*Written problem*.
Reproduce the lines verbatim, starting at the line that contains "Viewport: 1160px width, 647px height." and ending with the line that contains "point(283,237)", both included.

*Data provided*.
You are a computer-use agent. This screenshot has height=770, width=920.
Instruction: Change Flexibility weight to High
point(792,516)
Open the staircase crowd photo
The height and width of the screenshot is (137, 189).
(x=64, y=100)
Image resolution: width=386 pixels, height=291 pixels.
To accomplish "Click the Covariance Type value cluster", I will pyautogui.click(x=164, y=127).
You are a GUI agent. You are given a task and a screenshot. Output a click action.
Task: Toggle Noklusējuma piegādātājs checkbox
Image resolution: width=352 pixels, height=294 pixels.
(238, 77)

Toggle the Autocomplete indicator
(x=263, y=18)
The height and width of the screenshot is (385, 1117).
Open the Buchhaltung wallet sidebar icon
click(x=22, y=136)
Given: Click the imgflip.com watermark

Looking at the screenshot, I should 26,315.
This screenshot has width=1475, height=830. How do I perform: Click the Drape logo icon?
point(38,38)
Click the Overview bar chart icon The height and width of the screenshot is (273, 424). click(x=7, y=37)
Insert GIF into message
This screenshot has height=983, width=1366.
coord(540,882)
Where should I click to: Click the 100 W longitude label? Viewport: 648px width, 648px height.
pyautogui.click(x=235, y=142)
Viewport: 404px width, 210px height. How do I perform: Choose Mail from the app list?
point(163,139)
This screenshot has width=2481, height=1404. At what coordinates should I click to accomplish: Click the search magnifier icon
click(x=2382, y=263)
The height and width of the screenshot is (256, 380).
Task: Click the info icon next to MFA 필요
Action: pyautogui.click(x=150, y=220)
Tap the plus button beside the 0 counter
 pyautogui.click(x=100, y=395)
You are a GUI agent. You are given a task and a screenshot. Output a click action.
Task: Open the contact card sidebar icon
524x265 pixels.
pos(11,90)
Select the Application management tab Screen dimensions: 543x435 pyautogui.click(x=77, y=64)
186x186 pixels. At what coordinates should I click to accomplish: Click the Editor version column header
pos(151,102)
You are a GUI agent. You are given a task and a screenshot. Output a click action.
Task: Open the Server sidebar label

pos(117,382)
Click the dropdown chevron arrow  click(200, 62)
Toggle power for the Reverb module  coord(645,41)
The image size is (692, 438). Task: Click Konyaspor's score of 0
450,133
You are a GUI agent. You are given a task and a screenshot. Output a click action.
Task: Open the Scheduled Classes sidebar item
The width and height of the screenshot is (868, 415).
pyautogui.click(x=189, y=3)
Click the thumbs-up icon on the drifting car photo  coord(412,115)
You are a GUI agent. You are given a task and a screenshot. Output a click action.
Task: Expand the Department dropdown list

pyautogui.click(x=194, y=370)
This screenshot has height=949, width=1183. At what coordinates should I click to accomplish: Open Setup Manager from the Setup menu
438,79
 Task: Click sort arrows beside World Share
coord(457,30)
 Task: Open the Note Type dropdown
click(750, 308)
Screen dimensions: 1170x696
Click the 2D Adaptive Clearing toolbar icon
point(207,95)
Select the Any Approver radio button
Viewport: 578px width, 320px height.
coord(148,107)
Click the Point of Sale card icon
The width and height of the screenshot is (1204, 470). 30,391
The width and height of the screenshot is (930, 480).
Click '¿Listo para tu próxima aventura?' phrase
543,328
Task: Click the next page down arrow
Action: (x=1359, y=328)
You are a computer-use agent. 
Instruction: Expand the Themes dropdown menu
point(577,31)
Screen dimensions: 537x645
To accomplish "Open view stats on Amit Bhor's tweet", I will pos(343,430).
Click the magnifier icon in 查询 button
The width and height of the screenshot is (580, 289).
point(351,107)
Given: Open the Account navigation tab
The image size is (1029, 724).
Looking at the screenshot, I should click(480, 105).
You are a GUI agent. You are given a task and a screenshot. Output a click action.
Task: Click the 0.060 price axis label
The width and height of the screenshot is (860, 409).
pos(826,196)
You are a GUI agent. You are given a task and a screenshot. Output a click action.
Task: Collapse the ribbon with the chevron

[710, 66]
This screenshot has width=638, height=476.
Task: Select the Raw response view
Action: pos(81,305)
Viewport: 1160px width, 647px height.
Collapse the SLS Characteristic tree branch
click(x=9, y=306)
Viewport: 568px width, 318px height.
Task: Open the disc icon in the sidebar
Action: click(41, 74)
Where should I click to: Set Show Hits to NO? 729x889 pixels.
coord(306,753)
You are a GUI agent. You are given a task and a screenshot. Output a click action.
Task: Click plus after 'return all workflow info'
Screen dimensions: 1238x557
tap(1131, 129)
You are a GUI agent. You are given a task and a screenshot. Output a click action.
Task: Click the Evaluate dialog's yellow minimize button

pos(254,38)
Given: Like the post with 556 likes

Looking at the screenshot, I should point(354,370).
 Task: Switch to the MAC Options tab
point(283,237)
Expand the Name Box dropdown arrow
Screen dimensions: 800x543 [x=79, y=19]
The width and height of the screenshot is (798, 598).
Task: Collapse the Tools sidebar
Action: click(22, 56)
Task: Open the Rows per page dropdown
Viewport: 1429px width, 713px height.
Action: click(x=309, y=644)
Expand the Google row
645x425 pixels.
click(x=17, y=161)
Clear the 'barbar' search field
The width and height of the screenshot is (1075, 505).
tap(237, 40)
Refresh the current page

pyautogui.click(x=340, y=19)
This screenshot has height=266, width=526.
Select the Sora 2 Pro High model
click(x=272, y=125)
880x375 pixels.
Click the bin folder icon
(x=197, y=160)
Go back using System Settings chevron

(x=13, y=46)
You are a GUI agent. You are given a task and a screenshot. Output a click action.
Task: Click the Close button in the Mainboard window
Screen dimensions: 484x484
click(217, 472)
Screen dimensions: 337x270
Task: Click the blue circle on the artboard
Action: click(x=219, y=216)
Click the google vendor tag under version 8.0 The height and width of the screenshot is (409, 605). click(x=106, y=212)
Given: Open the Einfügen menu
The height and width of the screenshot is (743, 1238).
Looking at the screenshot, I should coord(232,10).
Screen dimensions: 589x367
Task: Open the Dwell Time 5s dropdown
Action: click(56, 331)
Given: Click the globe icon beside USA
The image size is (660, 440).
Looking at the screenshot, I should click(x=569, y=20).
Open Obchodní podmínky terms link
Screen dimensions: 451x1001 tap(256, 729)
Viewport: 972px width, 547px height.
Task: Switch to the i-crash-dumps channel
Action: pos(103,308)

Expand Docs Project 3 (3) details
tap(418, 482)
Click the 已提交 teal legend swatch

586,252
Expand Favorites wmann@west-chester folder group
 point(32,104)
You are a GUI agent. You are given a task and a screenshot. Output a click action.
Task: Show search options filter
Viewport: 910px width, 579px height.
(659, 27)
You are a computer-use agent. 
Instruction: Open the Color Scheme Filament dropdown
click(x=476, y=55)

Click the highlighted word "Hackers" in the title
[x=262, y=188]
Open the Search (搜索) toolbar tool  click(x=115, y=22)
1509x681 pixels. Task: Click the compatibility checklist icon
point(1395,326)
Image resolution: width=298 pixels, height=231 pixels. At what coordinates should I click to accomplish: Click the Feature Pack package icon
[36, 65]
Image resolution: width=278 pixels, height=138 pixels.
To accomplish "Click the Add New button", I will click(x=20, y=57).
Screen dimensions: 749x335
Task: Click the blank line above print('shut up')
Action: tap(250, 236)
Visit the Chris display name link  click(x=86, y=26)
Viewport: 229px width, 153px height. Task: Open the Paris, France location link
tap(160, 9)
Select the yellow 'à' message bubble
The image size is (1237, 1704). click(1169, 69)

*The solution*.
Viewport: 1160px width, 647px height.
Collapse the SLS Characteristic tree branch
click(x=9, y=306)
Viewport: 568px width, 318px height.
Task: Open the disc icon in the sidebar
Action: click(41, 74)
Where should I click to: Set Show Hits to NO? 729x889 pixels.
coord(306,753)
You are a GUI agent. You are given a task and a screenshot. Output a click action.
Task: Click plus after 'return all workflow info'
Screen dimensions: 1238x557
tap(1131, 129)
You are a GUI agent. You are given a task and a screenshot. Output a click action.
Task: Click the Evaluate dialog's yellow minimize button

pos(254,38)
Given: Like the post with 556 likes

Looking at the screenshot, I should point(354,370).
 Task: Switch to the MAC Options tab
point(283,237)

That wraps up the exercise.